*** EXCERPT ***

I'm out of this one but next time, I want the prize to be an evening with any two from the babe thread.


----------



## Seuss (Aug 19, 2005)

*Re: Predict the Record for April*



Aylwin said:


> I'm out of this one but next time, I want the prize to be an evening with any two from the babe thread.



Ok, I'm sure we can work something out with 123 and B&B.


----------



## Dissonance (Jul 21, 2004)

*Re: Predict the Record for April*



Seuss said:


> Ok, I'm sure we can work something out with 123 and B&B.


:lol:


----------



## Kekai (Jan 12, 2005)

*Re: Predict the Record for April*

Ask seuss to hook you up with those chicks he was with in the picture he posted.


----------



## Basel (Mar 31, 2005)

*Re: Predict the Record for April*



Basel57 said:


> 5-3
> 
> High Score: 127


So far, I've gotten the high-score right as well. Again, you all should be embarrassed.  :cheers:


----------



## Dissonance (Jul 21, 2004)

*Re: Predict the Record for April*

Basel is one Suns win away from being a back-to-back winner lol


----------



## Basel (Mar 31, 2005)

*Re: Predict the Record for April*



Dissonance19 said:


> Basel is one Suns win away from being a back-to-back winner lol


If I had done this game from the beginning of the season, I could've told you the Suns would end up 55-27.

:biggrin:


----------



## Seuss (Aug 19, 2005)

*Re: Predict the Record for April*

I'm going to slap Basel in the mouth. What a *****!! 

He should lose credit as a Laker fan for this.


----------



## Basel (Mar 31, 2005)

*Re: Predict the Record for April*



Seuss said:


> I'm going to slap Basel in the mouth. What a *****!!
> 
> He should lose credit as a Laker fan for this.


Don't let the guys at the Lakers forum know. They already got their wish when I was traded; not they might ask for me to retire or something.


----------



## Dissonance (Jul 21, 2004)

Dissonance19 said:


> Final stretch for the season.
> 
> April 01 @ Denver *L*
> April 04 vs Minnesota *W *
> ...

***

§ PARTS OF THE EXERCISE:
a: Answer these questions from the forum thread about predicting the Suns' April record:
(i) What high score did Basel57 predict?
(ii) What final season record does Basel say he could have predicted for the Suns?
(iii) Which two names does Seuss mention when replying to Aylwin's prize request?
b: Carry the forum thread about predicting the Suns' April record forward from its final post.
The lines that come next are separate material, unrelated to the forum thread.

*** PROVIDED MATERIAL ***

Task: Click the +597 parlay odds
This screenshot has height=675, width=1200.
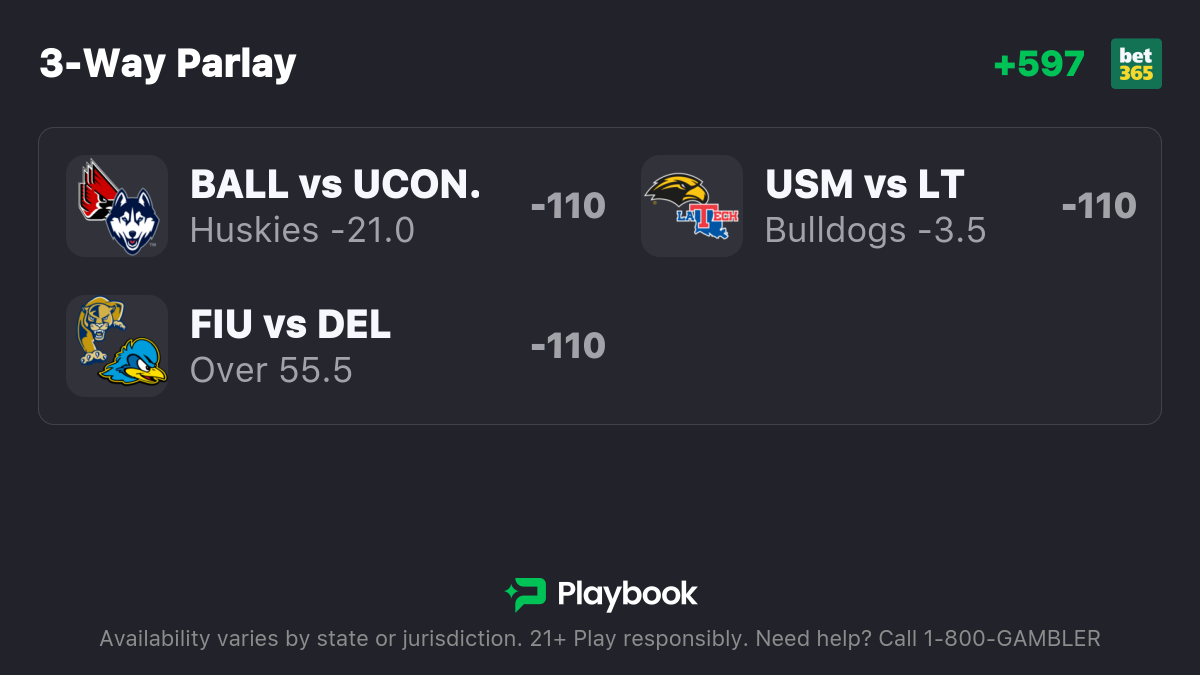Action: pos(1039,64)
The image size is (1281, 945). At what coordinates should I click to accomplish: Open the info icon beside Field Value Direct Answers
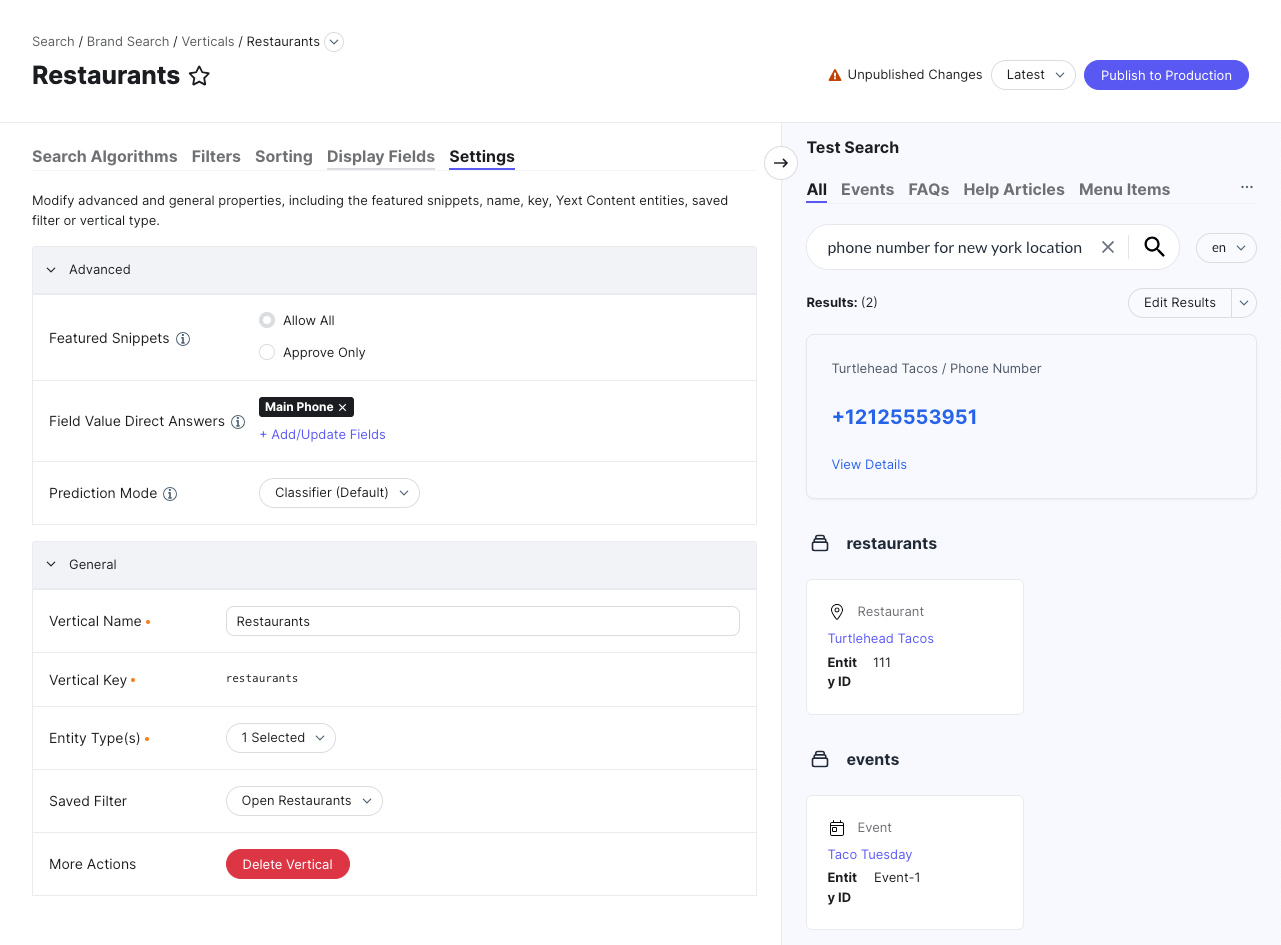[238, 422]

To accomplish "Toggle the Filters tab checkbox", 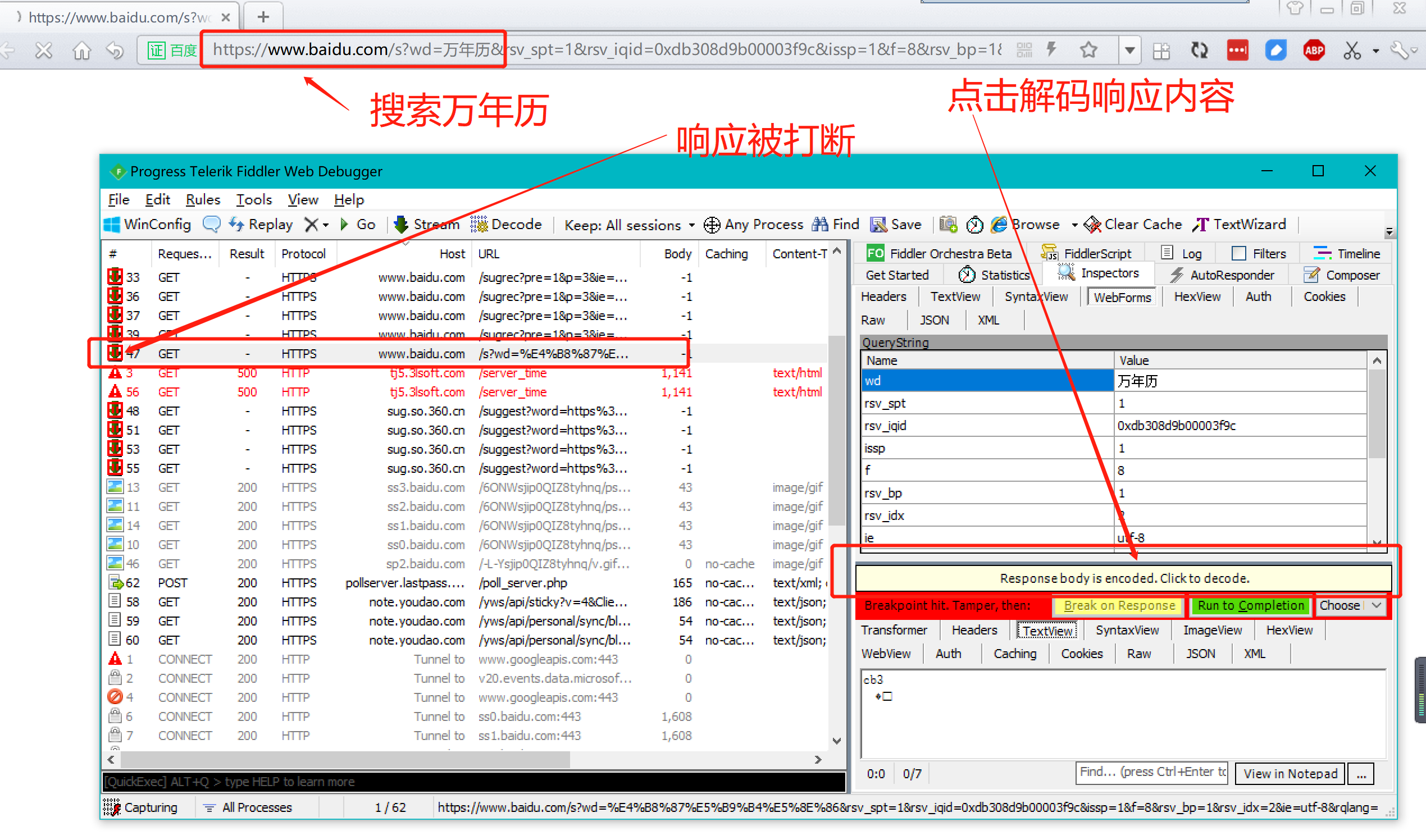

***

§ RESPONSES PER TASK:
a:
(i) 127
(ii) 55-27
(iii) 123 and B&B

b:
You were just saved by the Suns 2nd and 3rd stringers there.


----------



## Basel (Mar 31, 2005)

Damn I'm good! Got the record and high score correct! You guys need me to predict the playoffs for you, too?!


----------



## DaRizzle (May 22, 2007)

*Re: Predict the Record for April*



Basel57 said:


> Don't let the guys at the Lakers forum know. They already got their wish when I was traded; not they might ask for me to retire or something.



Traitor!! Traitor!!!


----------



## Basel (Mar 31, 2005)

*Re: Predict the Record for April*



DaRizzle said:


> Traitor!! Traitor!!!


:rofl2:


----------



## Aylwin (Jan 29, 2007)

Basel57 said:


> Damn I'm good! Got the record and high score correct! You guys need me to predict the playoffs for you, too?!


Damn it! You son of a *****! Now be a good boy and predict us beating the Lakers in the Conference Finals in 6 games. :devil2:


----------



## Basel (Mar 31, 2005)

I could go ahead and do that, but I've already predicted that the Spurs beat the Suns in 7 games.


----------



## Aylwin (Jan 29, 2007)

Well, that's too bad 'coz we're going to beat them in 6. After we win the 1st (or 2nd) game, it'll set the tone. Then, we'll beat the Mavs in 5 and so on. We'll meet you guys soon enough.


----------



## Basel (Mar 31, 2005)

Aylwin said:


> Well, that's too bad 'coz we're going to beat them in 6. After we win the 1st (or 2nd) game, it'll set the tone. Then, we'll beat the Mavs in 5 and so on. We'll meet you guys soon enough.


Well hey, good luck throughout. :cheers:


----------



## Kekai (Jan 12, 2005)

BASEL YOU *****!!!! :curse:


----------



## Hyperion (Dec 5, 2006)

Basel57 said:


> Damn I'm good! Got the record and high score correct! You guys need me to predict the playoffs for you, too?!


As long as it includes 16 wins...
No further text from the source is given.